_Directions for this task_
Copy out, word for word and in full, the article below about the Pine Bluff shooting deaths.
Extract provided START
An 18-year-old Pine Bluff man was found shot to death early Wednesday morning, and police are continuing their investigation.
Jefferson County Coroner Chad Kelley identified the man as Parius Hicks, whose body was found after officers responded at about 3:22 a.m. to the area of West 38th Avenue and Hazel Street to a report of a person down.
The slaying was the third in Pine Bluff since Saturday and the seventh so far this year. Last year there were 10 homicides in Pine Bluff.
Kelley pronounced Hicks dead at 4:31 a.m. and listed the cause of death as a gunshot wound to the upper body. The body was sent to the State Crime Laboratory Wednesday morning for an autopsy.
Late Wednesday afternoon, police reported that they had developed a person of interest in the case but are not releasing the name in hopes of locating the individual Wednesday night.
Independent reporting for Pine Bluff & Jefferson County since 1879.
According to a report from Pine Bluff Police Officer Christopher Fontenette, Hicks was found lying in the street on his back, unresponsive in front of a residence at 2203 W 38th Ave. A pool of blood was beside the body, and one shell casing was found at the scene.
The bloodshed began on Saturday, when David Ibemesi, 30, was found shot inside a vehicle that had hit a house at 2719 S. Cherry St. at 1:11 a.m. and taken to Jefferson Regional Medical Center, where he later died. Jefferson County Coroner Chad Kelley listed the cause of death as multiple gunshot wounds.
On Sunday at approximately 9:30 p.m., the body of Jordan Deshawn Turner, 29, was found lying in the street near the intersection of West Fifth Avenue and Myrtle Street; he was pronounced dead at 11:11 p.m. at the scene by Deputy Coroner Eric Belcher. The cause of death was listed as a gunshot wound to the upper body.
Police have not identified suspects in either slaying.
Extract provided END
Given data START
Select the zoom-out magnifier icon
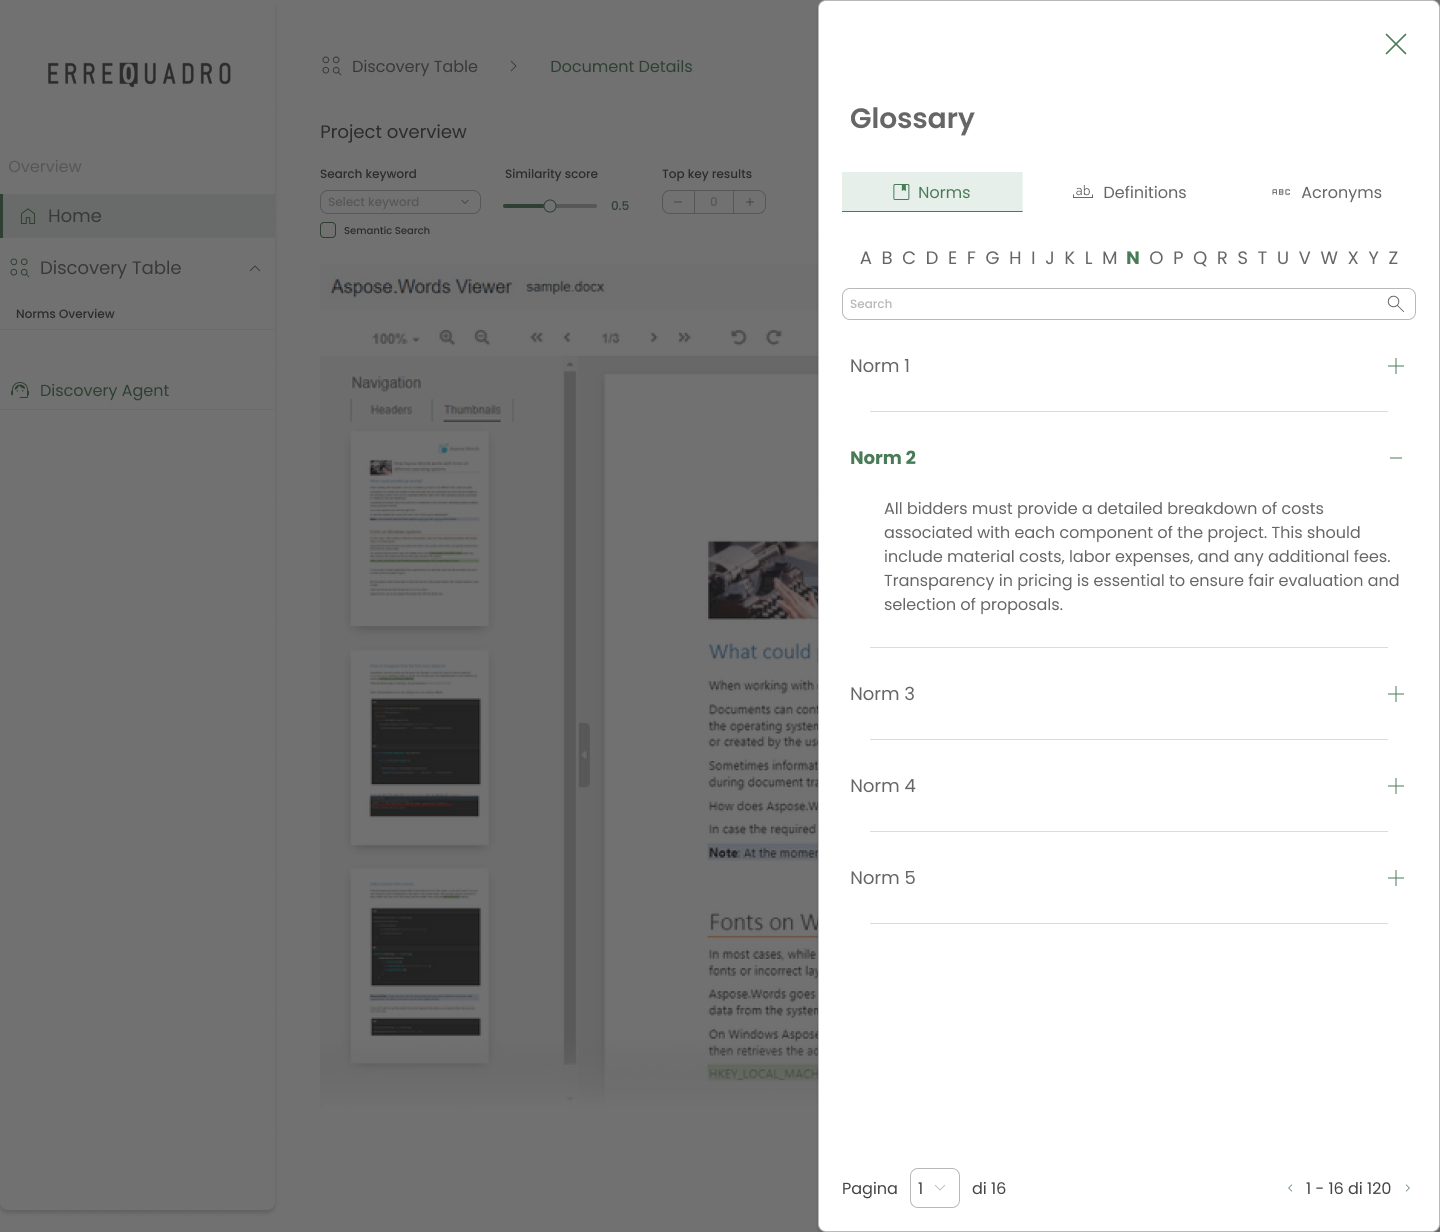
Given data END
_Result of this task_
An 18-year-old Pine Bluff man was found shot to death early Wednesday morning, and police are continuing their investigation.
Jefferson County Coroner Chad Kelley identified the man as Parius Hicks, whose body was found after officers responded at about 3:22 a.m. to the area of West 38th Avenue and Hazel Street to a report of a person down.
The slaying was the third in Pine Bluff since Saturday and the seventh so far this year. Last year there were 10 homicides in Pine Bluff.
Kelley pronounced Hicks dead at 4:31 a.m. and listed the cause of death as a gunshot wound to the upper body. The body was sent to the State Crime Laboratory Wednesday morning for an autopsy.
Late Wednesday afternoon, police reported that they had developed a person of interest in the case but are not releasing the name in hopes of locating the individual Wednesday night.
Independent reporting for Pine Bluff & Jefferson County since 1879.
According to a report from Pine Bluff Police Officer Christopher Fontenette, Hicks was found lying in the street on his back, unresponsive in front of a residence at 2203 W 38th Ave. A pool of blood was beside the body, and one shell casing was found at the scene.
The bloodshed began on Saturday, when David Ibemesi, 30, was found shot inside a vehicle that had hit a house at 2719 S. Cherry St. at 1:11 a.m. and taken to Jefferson Regional Medical Center, where he later died. Jefferson County Coroner Chad Kelley listed the cause of death as multiple gunshot wounds.
On Sunday at approximately 9:30 p.m., the body of Jordan Deshawn Turner, 29, was found lying in the street near the intersection of West Fifth Avenue and Myrtle Street; he was pronounced dead at 11:11 p.m. at the scene by Deputy Coroner Eric Belcher. The cause of death was listed as a gunshot wound to the upper body.
Police have not identified suspects in either slaying.